Bagian Kedua Masa Berlakunya Ijin
Pasal 21
(1) Masa berlakunya ijin tebang adalah 15 (lima belas) hari terhitung
sejak tanggal diterbitkannya ijin dimaksud dan dapat diperpanjang apabila diperlukan.
(2) Ijin Usaha sebagaimana dimaksud pada Pasal 16, Pasal 17,
Pasal 18 dan Pasal 19 berlaku selama usaha/industri yang bersangkutan beroperasi.
(3) Beroperasi sebagaimana dimaksud pada ayat (2) apabila usaha/industri berproduksi secara kontinyu, berdasarkan hasil evaluasi yang dilakukan paling sedikit 1 (satu) kali dalam 3 (tiga)
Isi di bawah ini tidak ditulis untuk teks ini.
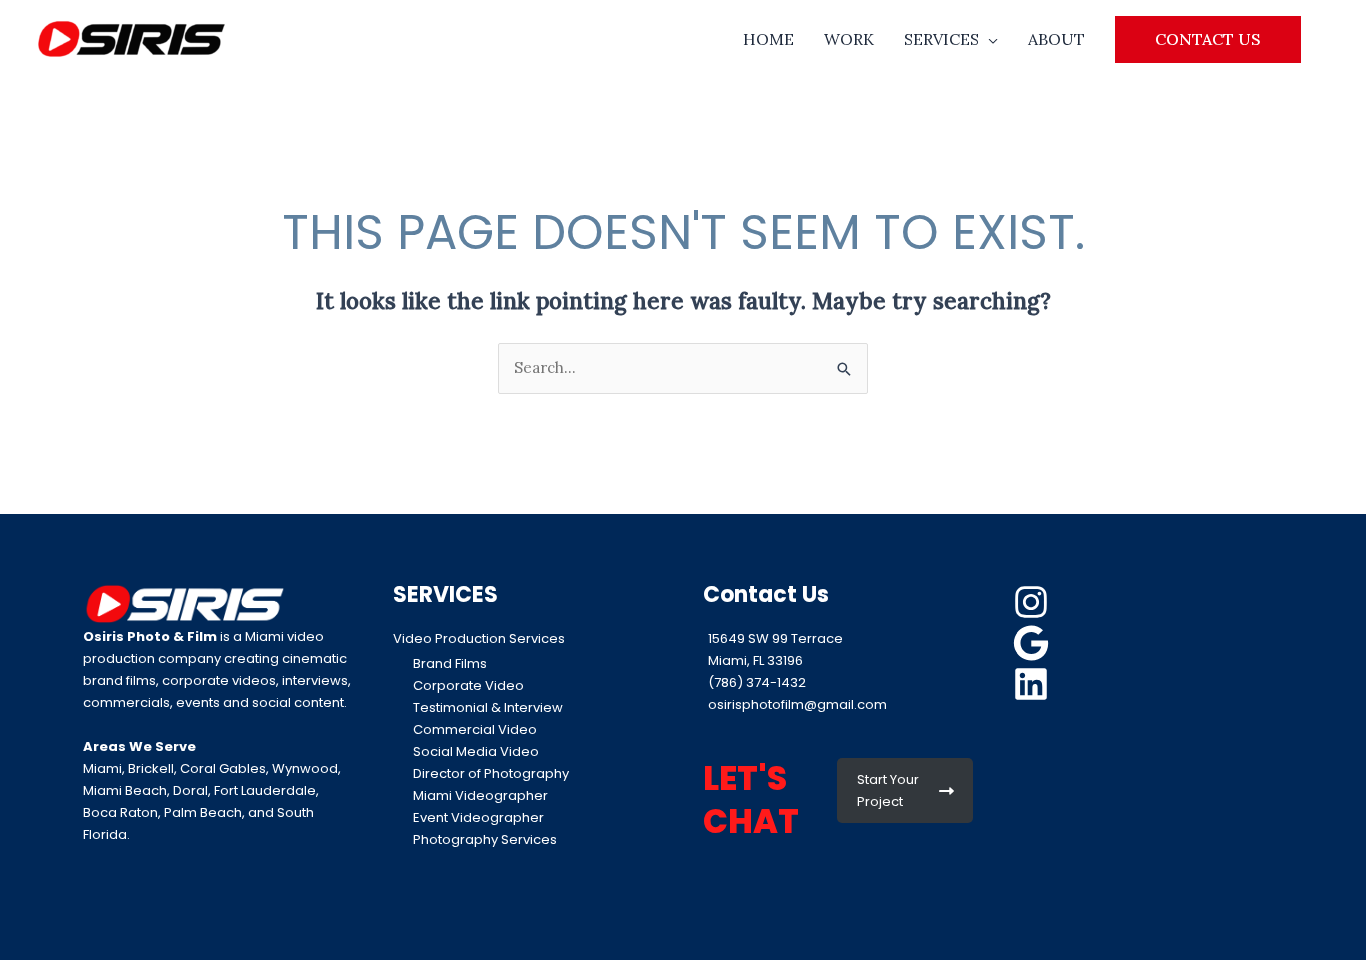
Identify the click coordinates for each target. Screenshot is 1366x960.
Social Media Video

tahun. (4) Apabila usaha/industri tidak beroperasi selama 1 tahun dikenakan
sanksi pencabutan ijin usaha industrinya.
Bagian Ketiga
Perubahan Komposisi Jenis Produksi, Penurunan Kapasitas Produksi dan Peremajaan Mesin
Pasal 22
(1) Perubahan komposisi jenis produksi dan/atau kapasitas ijin produksi tanpa menambah kebutuhan bahan baku dan jumlah total
kapasitas ijin produksi dapat dilakukan oleh pemegang Ijin Usaha Industri (IUI) dengan mengajukan permohonan kepada Bupati melalui Dinas untuk IUIPHHK dengan kapasitas produksi sampai
dengan 2000 m³ per tahun.
17
(2) Ketentuan lebih lanjut mengenai tata cara dan persyaratan
permohonan sebagaimana dimaksud pada ayat (1), diatur dengan
Peraturan Bupati.
Pasal 23
(1) Penurunan kapasitas ijin produksi dapat dilakukan berdasarkan:
a. usulan pemegang ijin usaha industri; atau
b. hasil evaluasi.
(2) Dalam hal pemegang ijin usaha industri melakukan penurunan
kapasitas ijin produksi sebagaimana dimaksud pada ayat (1), wajib
mengajukan permohonan kepada Bupati melalui Dinas.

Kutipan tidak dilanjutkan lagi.